TASK STATEMENT ▸
Exactly transcribe the span of lines from the one containing "This screenshot has" through the final line of the entries, inclusive, and nothing outside it. Exclude the pictures.

DATASET EXTRACT ▸
= = =

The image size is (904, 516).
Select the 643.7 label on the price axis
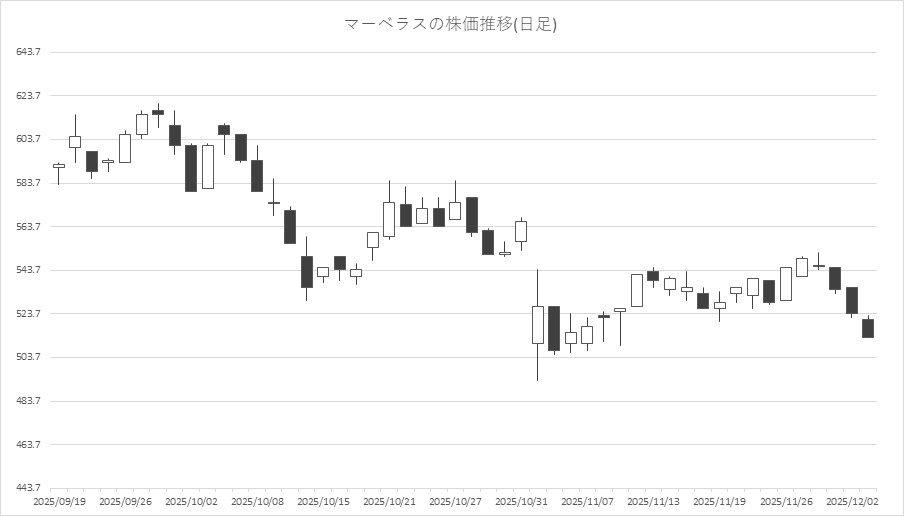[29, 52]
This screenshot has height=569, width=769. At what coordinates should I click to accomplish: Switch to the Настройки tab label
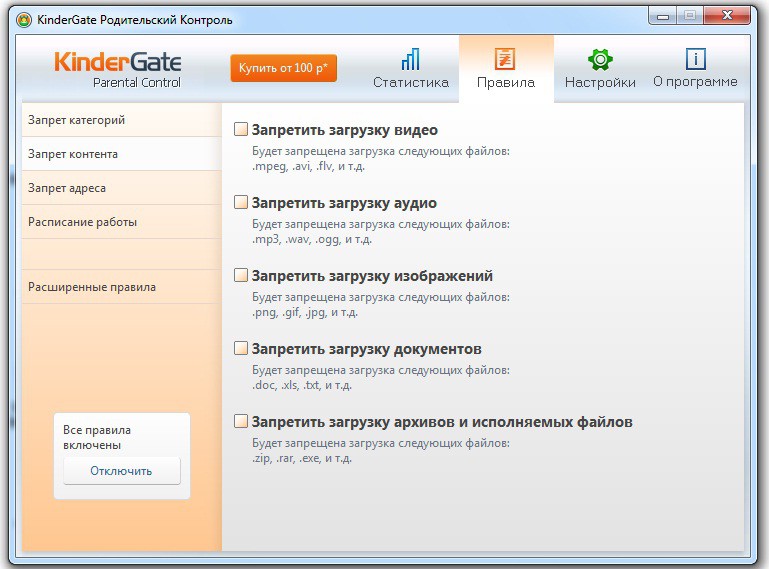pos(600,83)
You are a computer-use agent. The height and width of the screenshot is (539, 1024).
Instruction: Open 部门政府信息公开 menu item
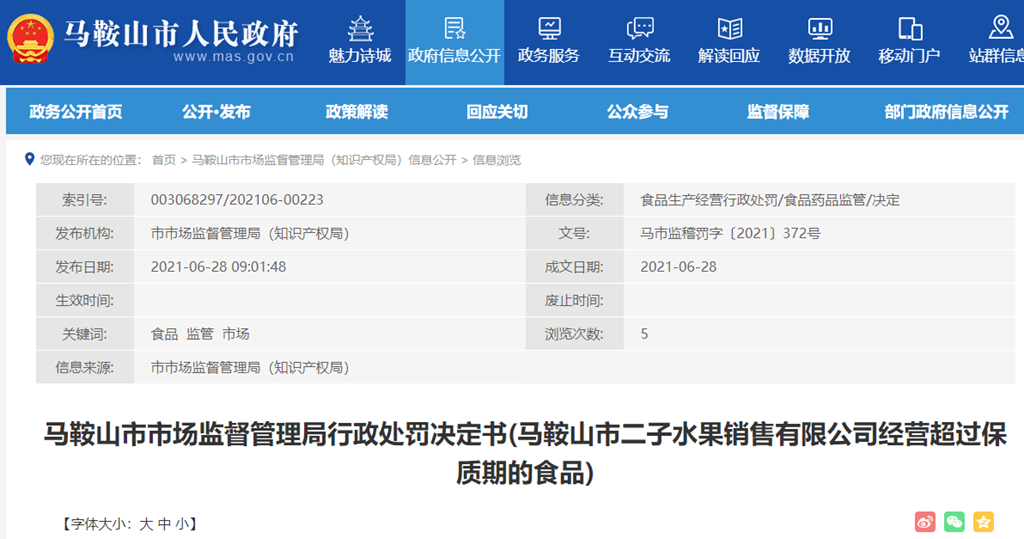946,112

= = =

RESULT ▸
This screenshot has height=569, width=769. At what coordinates should I click to accomplish: Switch to the Настройки tab label
pos(600,83)
You are a computer-use agent. The height and width of the screenshot is (539, 1024).
Instruction: Open 部门政府信息公开 menu item
946,112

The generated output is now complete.